Iscariot is dedicated "in friendship and with admiration" to John Adams.

Christopher Rouse


Cleveland Plain Dealer

Donald Rosenberg

"About half of the repertoire the [Cleveland] Chamber Symphony performed....was meaningful, even touching. The pieces in this category were Christopher Rouse's Iscariot, in its Cleveland premiere, and John Musto's Encounters...

"Rouse has impressed in numerous scores as a composer who can take a multitude of materials and fashion them into vibrant tonal landscapes. Iscariot begins with a sonic bam and becomes a narrative that blends transcendent string chorales with prismatic commentary by celesta in combination with winds, brasses and percussion.

"The moods in Iscariot reflect the anguish and tenderness in the tale of Jesus' betrayer, but not with literal slavishness. Rouse maintains an expressive sense of line amid richly evolving textures. The work's beauty emanates in part from the constant shifting of consonance and dissonance."


American Record Guide

Barry Kilpatrick

The intense string chords that open Iscariot remind me of those in Arvo Pärt's Cantus in Memory of Benjamin Britten. This dark, brooding work, written in 1989 for John Adams and the Saint Paul Chamber Orchestra, was intended by Rouse to "purge certain emotional memories." It is very eerie, and there are a number of remarkable moments. The ending, which quotes Bach's chorale "Es ist genug," quickly transforms resplendent beauty into shrieking pain. This is a remarkable recording..."


Gramophone

David S. Gutman

It is high time we had a disc devoted to the music of Christopher Rouse (b.1949), one of the more genuinely individual composers working in America today.

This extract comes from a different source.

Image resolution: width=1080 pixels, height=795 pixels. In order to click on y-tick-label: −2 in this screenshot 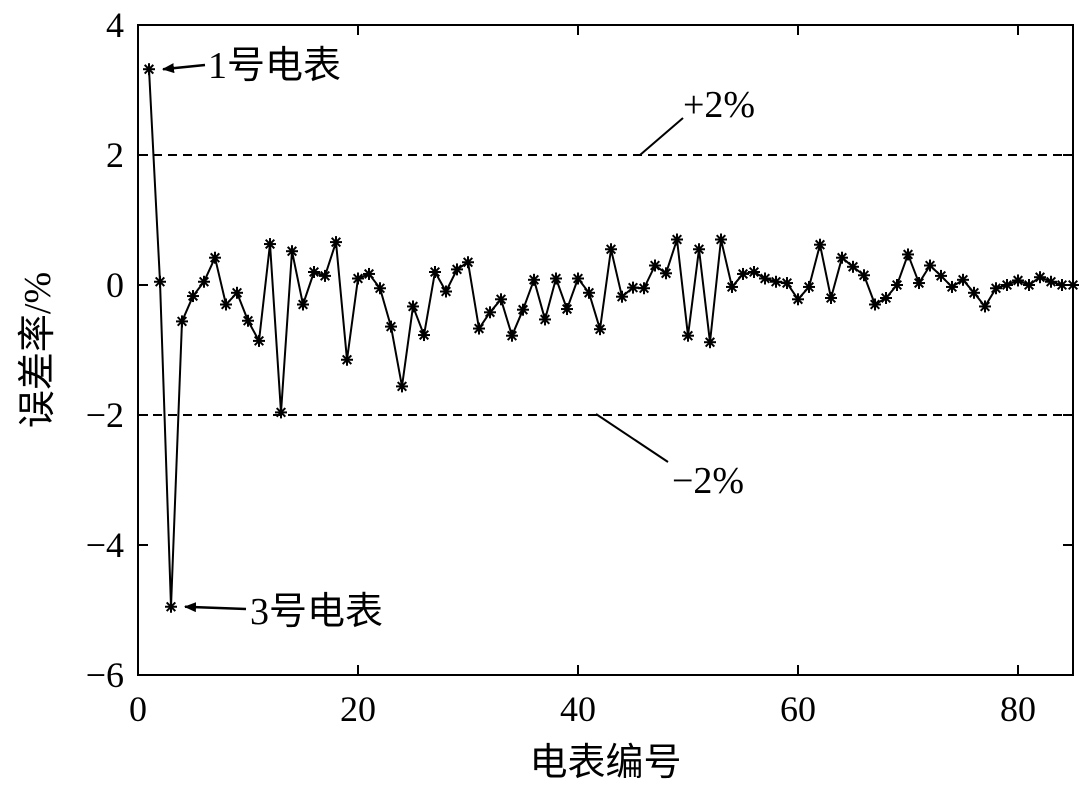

His Cello Concerto has enjoyed a high profile courtesy of Yo-Yo Ma, but the three pieces recorded here are even more striking...

"Iscariot is a complete contrast, slow moving and lightly scored (which is not to say quiet), dedicated to and first conducted by John Adams (although that has not been allowed to influence its idiom). There is consoling balm but scepticism too in those post-Ivesian string sonorities, attacked with relish by the Colorado players. Considerable depth of feeling is conveyed — the composer has spoken of the piece as a purging of emotional memories.

"...As you will have gathered, this is an invigorating and accessible programme and I do urge you to sample it."